*** Opening of Supplied entries ***

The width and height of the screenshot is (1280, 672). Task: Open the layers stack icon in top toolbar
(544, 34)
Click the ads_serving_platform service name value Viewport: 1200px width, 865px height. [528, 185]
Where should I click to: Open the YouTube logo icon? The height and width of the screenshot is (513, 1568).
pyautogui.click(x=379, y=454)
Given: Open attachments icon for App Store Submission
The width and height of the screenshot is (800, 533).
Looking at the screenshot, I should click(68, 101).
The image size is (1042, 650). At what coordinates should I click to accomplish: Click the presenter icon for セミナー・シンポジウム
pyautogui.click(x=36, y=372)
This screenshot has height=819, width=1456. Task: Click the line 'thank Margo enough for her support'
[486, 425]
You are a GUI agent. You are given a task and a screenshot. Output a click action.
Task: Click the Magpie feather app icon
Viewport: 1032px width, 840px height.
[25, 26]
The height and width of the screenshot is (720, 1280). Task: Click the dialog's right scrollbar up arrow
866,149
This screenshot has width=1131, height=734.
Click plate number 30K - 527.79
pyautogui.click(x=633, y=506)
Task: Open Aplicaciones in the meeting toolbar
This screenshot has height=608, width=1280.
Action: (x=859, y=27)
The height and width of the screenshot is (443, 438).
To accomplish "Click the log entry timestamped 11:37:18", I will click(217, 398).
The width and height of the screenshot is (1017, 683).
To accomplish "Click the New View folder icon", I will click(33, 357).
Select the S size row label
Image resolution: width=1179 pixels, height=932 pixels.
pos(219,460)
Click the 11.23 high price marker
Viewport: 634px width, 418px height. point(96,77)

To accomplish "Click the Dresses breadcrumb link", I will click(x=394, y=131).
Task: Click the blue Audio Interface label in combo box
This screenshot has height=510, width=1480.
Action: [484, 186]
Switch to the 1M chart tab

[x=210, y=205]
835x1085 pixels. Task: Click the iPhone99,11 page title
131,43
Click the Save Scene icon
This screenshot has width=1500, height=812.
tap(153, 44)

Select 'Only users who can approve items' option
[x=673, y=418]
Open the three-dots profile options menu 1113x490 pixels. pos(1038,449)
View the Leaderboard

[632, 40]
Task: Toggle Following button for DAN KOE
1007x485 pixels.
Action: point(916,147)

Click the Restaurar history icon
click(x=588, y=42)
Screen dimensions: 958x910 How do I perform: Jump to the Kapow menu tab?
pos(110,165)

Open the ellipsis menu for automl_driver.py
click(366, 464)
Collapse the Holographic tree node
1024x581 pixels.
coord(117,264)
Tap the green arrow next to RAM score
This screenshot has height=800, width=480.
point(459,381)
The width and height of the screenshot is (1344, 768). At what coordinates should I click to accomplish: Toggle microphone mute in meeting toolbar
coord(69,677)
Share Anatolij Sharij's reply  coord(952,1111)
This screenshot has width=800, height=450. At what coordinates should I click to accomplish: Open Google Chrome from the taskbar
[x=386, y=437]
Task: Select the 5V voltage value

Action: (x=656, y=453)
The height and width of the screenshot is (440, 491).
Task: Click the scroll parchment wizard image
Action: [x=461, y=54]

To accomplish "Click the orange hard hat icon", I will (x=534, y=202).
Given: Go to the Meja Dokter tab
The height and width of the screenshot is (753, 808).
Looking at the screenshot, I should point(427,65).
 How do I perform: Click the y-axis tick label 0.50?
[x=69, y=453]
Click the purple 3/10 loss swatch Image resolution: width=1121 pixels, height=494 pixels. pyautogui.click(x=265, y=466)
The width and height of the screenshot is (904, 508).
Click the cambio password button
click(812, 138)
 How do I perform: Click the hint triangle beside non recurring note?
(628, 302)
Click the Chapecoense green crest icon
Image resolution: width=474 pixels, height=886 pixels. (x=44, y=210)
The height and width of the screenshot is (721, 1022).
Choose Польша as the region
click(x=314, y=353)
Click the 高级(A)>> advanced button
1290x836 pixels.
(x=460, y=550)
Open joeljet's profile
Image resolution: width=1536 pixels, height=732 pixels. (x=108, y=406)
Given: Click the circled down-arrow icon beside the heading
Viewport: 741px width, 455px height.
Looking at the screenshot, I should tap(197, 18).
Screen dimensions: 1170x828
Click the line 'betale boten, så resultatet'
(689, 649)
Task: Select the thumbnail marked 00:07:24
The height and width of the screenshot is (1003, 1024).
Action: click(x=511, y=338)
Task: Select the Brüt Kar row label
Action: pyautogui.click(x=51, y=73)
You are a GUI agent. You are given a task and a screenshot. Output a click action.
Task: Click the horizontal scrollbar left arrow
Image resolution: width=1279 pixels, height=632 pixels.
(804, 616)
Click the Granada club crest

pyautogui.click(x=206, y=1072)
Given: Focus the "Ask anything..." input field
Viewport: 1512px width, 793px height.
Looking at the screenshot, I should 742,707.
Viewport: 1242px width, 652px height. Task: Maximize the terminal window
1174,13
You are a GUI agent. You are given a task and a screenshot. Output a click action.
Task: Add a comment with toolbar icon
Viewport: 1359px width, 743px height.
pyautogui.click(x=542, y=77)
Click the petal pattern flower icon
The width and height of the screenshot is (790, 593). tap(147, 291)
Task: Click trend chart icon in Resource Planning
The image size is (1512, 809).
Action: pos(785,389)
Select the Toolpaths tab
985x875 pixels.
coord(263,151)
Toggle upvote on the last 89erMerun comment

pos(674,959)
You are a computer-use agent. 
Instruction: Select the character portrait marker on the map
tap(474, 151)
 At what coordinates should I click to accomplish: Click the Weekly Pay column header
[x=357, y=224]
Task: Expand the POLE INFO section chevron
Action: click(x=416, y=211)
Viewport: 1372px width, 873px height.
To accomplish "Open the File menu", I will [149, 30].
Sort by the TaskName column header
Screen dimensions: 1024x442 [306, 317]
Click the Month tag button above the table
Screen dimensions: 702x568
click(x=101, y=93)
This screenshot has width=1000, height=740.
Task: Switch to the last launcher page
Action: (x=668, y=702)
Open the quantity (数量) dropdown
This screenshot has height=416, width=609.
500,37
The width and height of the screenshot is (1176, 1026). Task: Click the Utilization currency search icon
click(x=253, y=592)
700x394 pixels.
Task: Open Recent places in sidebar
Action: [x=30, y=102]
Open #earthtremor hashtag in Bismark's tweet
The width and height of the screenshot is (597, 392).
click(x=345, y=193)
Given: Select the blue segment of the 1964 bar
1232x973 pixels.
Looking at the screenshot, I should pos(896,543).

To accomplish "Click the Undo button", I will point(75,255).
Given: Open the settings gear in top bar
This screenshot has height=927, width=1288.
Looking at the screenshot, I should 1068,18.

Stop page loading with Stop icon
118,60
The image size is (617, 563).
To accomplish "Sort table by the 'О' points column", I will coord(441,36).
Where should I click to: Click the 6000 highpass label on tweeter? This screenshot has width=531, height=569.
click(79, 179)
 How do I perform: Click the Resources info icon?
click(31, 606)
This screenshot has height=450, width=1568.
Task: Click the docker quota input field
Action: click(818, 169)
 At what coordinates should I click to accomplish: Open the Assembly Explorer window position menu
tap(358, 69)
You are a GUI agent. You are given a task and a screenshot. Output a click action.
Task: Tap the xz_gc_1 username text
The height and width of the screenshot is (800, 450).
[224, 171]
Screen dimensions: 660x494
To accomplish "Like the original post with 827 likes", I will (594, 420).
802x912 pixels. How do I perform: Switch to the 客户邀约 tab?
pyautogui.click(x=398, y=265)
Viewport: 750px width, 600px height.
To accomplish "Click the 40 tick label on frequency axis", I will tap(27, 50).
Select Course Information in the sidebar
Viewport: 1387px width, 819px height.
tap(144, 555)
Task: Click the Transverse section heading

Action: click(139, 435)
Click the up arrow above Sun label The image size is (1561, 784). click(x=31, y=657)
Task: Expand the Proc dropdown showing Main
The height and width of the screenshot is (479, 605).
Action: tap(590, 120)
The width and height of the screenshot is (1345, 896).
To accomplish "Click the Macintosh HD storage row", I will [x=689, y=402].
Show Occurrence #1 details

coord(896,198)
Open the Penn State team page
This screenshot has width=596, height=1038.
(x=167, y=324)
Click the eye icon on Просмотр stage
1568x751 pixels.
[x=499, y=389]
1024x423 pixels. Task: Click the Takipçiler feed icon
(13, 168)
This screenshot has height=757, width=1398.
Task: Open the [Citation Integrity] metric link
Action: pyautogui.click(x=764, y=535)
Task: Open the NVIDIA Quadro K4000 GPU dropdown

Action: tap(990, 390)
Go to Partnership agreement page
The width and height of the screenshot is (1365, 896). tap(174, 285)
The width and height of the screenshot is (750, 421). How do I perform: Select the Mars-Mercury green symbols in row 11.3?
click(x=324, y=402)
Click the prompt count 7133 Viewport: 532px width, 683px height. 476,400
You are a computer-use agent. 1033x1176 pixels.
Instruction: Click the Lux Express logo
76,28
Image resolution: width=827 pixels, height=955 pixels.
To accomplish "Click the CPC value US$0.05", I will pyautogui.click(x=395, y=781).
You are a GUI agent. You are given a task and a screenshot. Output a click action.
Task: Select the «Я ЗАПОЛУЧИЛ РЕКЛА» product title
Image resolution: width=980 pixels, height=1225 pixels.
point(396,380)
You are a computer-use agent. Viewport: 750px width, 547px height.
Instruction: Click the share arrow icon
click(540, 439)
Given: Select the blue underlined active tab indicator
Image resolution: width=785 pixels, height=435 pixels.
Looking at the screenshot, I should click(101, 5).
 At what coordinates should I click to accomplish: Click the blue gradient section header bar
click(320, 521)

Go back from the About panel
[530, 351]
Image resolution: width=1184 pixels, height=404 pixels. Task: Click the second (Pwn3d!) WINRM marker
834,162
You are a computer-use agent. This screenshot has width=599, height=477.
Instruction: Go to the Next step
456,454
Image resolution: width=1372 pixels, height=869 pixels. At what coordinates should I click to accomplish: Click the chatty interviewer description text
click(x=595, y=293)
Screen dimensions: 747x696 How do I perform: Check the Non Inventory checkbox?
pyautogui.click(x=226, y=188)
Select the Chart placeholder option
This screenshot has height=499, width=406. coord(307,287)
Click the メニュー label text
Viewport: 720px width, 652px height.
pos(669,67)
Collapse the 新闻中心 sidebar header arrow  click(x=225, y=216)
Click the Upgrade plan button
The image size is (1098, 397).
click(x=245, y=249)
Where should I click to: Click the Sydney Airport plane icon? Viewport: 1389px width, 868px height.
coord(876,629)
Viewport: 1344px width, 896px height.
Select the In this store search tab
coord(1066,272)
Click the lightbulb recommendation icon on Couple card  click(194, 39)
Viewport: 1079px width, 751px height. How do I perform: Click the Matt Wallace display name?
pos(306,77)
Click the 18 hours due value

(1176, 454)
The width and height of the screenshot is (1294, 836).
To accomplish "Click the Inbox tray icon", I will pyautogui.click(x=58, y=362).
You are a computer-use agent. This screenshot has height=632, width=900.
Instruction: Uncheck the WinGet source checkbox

*** Close of Supplied entries ***

* **Task item**: What is the number of lines in the data that include the word "above"? State only that number.

* **Exercise output**: 2